Dataset entries

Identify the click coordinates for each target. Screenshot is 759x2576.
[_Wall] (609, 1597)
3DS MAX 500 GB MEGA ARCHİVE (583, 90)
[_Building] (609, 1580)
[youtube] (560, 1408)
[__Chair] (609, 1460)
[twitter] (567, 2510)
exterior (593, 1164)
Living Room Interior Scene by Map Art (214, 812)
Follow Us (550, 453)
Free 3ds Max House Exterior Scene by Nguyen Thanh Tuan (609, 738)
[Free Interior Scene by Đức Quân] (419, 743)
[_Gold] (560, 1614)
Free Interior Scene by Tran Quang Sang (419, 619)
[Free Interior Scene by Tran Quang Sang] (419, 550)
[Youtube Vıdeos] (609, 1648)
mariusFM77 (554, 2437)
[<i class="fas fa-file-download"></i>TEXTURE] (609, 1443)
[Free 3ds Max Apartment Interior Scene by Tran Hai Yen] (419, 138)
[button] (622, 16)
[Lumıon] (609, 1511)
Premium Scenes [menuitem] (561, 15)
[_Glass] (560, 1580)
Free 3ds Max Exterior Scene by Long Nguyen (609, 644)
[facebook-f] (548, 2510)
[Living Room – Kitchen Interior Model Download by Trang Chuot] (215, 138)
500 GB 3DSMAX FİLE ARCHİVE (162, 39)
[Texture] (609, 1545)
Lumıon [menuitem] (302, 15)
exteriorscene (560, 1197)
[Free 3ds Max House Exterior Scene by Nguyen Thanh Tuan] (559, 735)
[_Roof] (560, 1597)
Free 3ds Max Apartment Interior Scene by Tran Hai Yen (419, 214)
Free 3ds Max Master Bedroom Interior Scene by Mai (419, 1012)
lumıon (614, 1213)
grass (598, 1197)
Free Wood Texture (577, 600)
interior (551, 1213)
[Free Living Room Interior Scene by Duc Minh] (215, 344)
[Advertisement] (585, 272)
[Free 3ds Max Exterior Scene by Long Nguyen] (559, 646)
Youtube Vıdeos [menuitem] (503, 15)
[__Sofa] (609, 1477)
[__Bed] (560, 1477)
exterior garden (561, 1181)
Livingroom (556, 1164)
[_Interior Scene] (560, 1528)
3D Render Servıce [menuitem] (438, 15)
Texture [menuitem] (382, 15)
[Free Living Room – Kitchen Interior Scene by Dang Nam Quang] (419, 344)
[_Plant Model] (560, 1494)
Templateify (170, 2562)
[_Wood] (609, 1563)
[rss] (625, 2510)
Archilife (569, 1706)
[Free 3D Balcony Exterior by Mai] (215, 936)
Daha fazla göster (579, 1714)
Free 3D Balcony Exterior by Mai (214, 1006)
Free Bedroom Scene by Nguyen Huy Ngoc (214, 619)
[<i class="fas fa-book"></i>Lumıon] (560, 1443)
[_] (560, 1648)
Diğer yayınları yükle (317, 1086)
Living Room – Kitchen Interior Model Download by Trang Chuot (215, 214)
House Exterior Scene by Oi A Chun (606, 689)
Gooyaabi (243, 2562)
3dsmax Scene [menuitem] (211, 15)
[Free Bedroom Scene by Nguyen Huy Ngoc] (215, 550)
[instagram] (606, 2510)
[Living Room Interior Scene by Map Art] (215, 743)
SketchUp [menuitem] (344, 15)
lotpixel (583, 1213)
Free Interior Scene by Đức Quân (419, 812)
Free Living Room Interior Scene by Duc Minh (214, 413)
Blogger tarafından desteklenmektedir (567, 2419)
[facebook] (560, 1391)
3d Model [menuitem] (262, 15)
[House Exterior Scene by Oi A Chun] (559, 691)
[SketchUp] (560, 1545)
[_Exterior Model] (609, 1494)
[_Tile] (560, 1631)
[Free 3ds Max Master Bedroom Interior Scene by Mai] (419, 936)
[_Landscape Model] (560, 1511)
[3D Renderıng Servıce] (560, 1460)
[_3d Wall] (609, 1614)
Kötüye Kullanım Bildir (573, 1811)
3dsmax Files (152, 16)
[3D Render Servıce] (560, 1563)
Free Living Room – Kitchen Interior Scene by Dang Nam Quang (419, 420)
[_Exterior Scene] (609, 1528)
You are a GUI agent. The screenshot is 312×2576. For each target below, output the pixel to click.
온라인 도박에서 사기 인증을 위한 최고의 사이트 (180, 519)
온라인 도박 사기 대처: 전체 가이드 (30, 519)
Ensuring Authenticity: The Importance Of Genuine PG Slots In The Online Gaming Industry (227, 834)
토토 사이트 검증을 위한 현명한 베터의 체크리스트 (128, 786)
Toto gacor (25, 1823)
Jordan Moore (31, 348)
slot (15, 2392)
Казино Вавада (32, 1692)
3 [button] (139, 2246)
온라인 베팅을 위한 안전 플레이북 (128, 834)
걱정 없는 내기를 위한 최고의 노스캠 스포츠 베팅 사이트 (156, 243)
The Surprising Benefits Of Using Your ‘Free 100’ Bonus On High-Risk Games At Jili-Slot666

Goal of the exercise
The word to look for is "Vıdeos"; copy out every line of the entries that holds it.

Final answer
[Youtube Vıdeos] (609, 1648)
Youtube Vıdeos [menuitem] (503, 15)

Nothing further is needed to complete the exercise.